In a conference comprising sixteen papers by representatives of thirteen nations – an event which took as its central metaphor the idea that creative friction can produce pearls – it is understandable enough that the metaphor itself should have taken something of a battering. (Not least, on account of the valuation systems attached to pearls; the potential ethnocentricity of the metaphor; or, simply, through a desire to look beyond it to wider contexts: such as the sea, climate-change and sustainable development.) Yet all the same, a number of presentations at the conference did identify or produce pearls: formulating a wide range of concerted reframings and re-articulations of the problems emergent in minority studies; and resisting the global failure of imagination that is endemic to so many levels within the subject.

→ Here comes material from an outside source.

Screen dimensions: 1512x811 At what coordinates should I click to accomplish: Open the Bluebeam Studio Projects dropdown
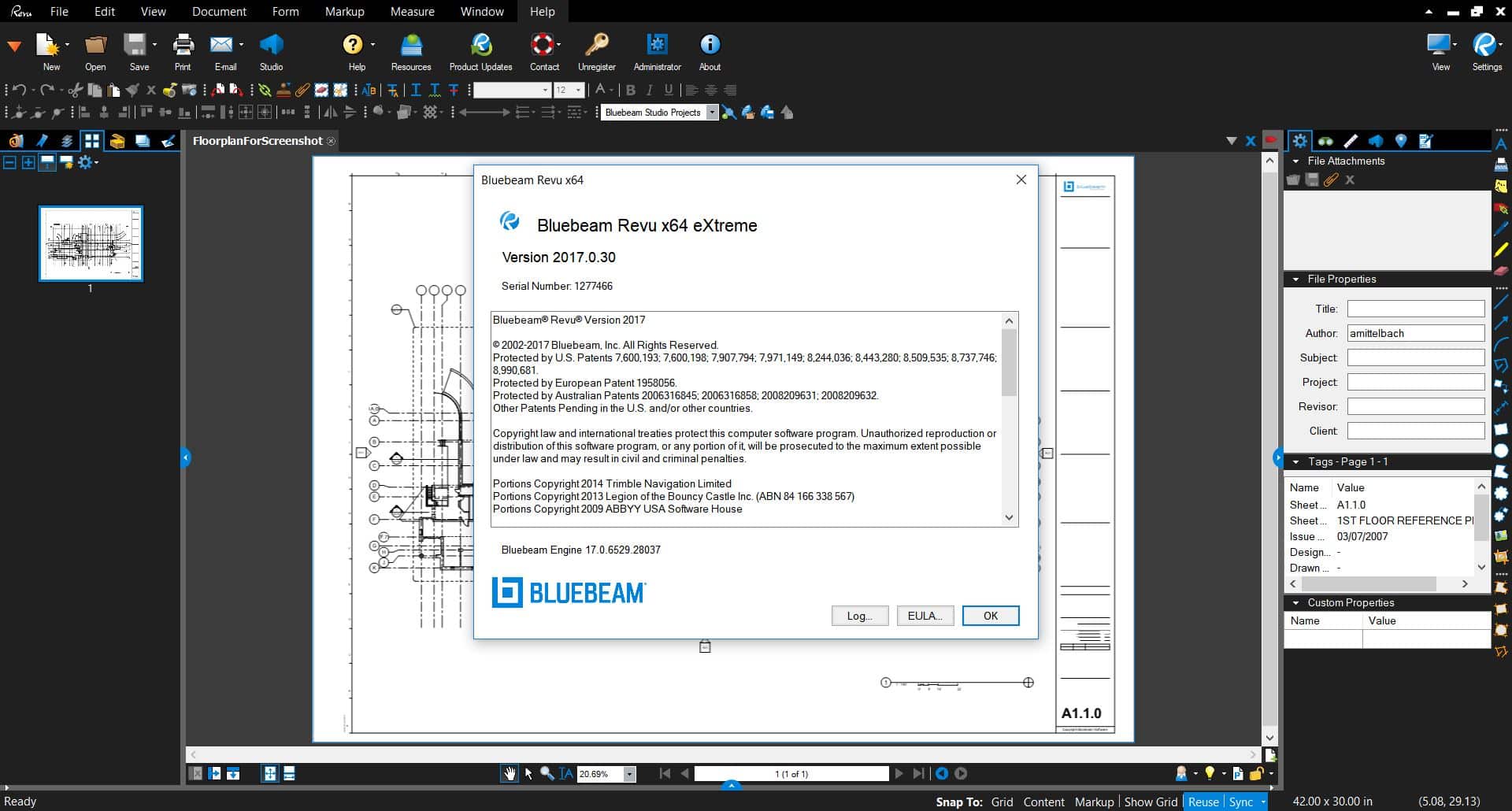pyautogui.click(x=712, y=112)
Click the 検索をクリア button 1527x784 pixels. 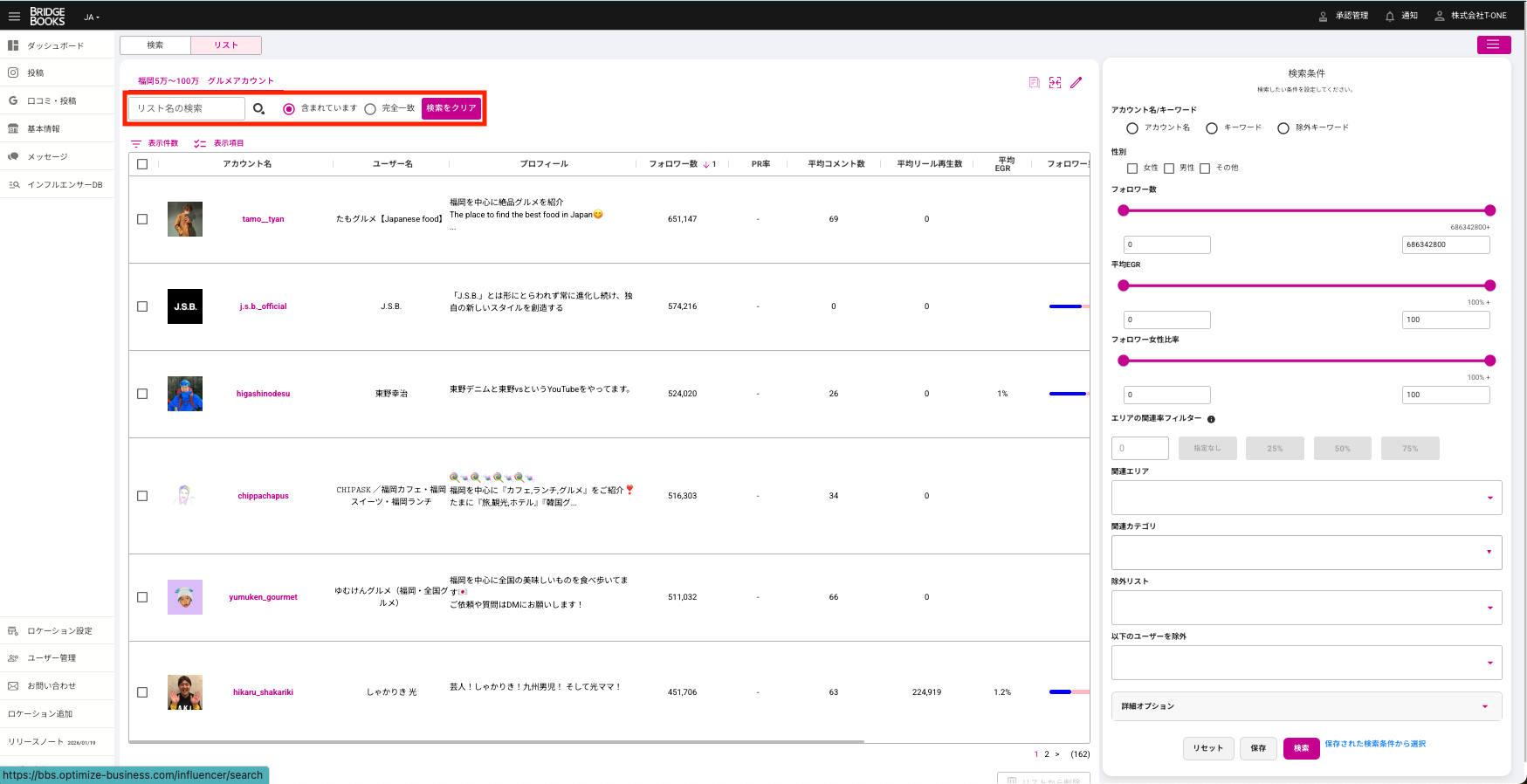451,108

Taken as a whole, the papers here represented a conscious interdisciplinary attempt to widen the inclusivity of imaginative perspectives (showing in one case, for example, how intercultural awareness could be spread by the translation of a very localized Meankieli text into Hungarian, and from thence into English). Overall, however, as Chancellor Wolf-Knuts suggested, the most important pearl to be taken away from the conference was perhaps to be found in its productive gathering of imaginative and perceptive minds and hearts from a wide gamut of practitioners and academics. For most of them were, at least, travelling in the same direction.